▶ _Work instructions_
Copy out each line of the data below in which "cart" appears.

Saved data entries
——————————

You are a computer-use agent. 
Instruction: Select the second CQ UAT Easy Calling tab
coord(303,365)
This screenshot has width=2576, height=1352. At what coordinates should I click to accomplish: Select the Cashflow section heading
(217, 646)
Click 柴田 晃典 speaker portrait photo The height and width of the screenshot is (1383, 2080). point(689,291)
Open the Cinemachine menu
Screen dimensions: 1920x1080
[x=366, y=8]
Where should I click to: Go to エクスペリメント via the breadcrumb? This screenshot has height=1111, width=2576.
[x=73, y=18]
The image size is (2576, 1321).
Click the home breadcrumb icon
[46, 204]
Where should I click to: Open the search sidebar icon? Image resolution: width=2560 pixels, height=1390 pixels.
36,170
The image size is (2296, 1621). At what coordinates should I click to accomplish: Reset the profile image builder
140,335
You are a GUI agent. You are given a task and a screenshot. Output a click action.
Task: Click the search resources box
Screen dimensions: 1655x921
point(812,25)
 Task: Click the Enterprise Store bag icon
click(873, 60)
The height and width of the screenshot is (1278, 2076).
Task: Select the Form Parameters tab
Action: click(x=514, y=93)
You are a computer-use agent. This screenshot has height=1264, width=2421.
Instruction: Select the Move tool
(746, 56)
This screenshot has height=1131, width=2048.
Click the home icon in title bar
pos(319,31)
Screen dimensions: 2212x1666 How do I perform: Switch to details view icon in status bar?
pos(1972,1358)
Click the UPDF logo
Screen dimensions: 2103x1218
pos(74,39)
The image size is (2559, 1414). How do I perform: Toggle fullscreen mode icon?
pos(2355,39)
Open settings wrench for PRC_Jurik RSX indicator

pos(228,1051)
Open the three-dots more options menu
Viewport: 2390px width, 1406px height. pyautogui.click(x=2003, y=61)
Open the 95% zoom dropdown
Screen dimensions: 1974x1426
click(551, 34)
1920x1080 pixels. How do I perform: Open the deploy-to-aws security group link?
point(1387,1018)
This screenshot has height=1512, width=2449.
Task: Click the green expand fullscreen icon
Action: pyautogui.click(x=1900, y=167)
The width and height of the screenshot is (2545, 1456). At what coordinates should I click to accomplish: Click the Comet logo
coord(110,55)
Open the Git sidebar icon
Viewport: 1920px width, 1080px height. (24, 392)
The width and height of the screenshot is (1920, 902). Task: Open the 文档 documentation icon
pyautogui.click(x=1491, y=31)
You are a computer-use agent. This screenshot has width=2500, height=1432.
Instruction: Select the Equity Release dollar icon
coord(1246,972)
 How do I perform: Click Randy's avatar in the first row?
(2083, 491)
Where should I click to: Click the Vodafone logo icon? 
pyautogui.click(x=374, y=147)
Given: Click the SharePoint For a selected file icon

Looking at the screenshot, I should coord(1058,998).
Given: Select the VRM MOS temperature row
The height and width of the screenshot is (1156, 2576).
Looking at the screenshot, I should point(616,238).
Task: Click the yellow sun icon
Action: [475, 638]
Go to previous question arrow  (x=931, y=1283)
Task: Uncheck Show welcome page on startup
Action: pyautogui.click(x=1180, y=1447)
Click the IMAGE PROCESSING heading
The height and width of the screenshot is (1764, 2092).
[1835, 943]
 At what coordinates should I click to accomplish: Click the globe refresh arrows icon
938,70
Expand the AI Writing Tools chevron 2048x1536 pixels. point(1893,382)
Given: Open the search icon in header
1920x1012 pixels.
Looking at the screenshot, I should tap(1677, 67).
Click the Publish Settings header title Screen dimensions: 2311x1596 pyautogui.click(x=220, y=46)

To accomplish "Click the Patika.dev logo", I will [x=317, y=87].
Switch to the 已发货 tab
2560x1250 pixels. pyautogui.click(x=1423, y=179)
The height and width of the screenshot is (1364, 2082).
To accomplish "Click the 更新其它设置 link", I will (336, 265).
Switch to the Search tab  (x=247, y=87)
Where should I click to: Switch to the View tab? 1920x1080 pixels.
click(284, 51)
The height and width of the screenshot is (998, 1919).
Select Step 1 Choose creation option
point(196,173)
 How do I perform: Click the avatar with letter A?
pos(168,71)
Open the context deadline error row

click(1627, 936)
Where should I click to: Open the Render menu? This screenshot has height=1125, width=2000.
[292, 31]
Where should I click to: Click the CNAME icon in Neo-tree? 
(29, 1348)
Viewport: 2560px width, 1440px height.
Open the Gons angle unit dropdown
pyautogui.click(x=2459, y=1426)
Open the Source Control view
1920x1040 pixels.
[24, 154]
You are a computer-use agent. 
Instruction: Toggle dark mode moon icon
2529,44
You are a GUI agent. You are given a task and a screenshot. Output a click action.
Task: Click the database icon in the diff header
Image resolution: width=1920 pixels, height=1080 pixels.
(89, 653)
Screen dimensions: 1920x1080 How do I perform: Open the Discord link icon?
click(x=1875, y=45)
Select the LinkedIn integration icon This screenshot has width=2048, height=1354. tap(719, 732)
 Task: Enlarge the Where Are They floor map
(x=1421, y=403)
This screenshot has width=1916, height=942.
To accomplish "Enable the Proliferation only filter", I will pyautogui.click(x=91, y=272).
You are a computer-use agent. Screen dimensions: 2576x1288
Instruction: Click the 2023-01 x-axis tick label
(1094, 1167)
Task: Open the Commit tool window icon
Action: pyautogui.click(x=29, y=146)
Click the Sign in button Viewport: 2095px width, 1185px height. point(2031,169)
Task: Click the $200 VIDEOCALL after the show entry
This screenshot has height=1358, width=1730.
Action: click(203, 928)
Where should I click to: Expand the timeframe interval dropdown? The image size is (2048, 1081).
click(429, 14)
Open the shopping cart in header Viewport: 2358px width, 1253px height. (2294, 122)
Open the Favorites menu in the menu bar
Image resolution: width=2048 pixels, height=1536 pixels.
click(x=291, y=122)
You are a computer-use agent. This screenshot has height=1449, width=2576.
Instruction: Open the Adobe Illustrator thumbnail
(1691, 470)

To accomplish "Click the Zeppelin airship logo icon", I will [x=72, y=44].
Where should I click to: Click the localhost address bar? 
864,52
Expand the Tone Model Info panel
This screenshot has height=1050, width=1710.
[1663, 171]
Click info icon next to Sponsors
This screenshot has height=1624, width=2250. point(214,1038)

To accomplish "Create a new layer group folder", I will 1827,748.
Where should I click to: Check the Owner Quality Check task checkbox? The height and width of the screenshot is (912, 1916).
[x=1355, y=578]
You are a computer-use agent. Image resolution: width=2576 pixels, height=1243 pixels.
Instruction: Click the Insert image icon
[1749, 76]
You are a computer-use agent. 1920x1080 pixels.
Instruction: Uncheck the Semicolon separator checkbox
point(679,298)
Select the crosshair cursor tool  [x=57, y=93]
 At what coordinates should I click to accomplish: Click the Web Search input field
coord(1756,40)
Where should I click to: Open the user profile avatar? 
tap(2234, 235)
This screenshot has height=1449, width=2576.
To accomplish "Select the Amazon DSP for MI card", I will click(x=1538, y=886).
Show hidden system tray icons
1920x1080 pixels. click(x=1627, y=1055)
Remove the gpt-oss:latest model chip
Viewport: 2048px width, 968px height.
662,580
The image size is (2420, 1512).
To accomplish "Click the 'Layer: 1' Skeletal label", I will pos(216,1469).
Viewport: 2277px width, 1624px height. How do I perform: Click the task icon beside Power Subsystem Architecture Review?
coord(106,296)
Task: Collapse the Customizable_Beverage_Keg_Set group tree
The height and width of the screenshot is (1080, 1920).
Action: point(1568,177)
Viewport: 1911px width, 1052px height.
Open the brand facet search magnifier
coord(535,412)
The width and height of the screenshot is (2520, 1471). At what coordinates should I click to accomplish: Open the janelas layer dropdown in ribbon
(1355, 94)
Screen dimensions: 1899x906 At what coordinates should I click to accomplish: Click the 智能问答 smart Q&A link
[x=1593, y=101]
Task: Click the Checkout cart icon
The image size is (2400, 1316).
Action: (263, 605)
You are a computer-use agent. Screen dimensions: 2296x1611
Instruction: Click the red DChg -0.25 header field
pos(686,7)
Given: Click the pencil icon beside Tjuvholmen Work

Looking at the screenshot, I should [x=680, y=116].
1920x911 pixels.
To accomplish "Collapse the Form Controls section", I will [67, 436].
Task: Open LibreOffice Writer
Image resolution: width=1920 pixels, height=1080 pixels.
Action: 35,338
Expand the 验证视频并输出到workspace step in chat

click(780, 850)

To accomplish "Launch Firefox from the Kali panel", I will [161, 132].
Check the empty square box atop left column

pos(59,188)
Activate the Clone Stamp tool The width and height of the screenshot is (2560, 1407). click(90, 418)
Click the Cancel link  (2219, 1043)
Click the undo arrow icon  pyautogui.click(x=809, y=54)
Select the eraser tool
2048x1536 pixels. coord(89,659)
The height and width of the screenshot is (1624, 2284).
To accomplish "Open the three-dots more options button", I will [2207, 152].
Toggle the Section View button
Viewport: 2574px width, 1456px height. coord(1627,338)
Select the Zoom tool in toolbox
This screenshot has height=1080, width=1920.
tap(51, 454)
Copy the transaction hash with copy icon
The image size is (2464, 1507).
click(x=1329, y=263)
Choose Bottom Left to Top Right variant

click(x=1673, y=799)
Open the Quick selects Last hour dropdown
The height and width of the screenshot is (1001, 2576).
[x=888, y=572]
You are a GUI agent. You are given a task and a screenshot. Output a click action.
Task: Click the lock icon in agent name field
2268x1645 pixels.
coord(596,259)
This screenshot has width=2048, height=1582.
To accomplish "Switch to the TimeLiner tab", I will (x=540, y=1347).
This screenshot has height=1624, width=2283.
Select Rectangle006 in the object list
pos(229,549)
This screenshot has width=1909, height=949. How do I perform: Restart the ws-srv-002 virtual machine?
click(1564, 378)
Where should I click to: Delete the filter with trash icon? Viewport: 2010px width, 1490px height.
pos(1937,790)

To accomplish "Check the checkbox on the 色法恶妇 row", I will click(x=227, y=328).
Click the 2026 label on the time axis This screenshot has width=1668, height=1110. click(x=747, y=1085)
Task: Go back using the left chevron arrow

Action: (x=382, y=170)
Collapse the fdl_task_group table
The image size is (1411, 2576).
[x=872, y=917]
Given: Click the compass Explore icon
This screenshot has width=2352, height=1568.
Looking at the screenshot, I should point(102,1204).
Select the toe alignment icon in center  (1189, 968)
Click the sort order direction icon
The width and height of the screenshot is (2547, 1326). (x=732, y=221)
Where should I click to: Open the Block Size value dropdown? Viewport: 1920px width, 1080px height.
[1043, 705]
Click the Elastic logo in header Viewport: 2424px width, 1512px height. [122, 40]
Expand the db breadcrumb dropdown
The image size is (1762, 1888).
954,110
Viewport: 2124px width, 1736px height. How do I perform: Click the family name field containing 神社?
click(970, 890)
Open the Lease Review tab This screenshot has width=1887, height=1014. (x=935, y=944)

——————————

▶ _Output for this task_
Open the shopping cart in header Viewport: 2358px width, 1253px height. (2294, 122)
Task: Click the Checkout cart icon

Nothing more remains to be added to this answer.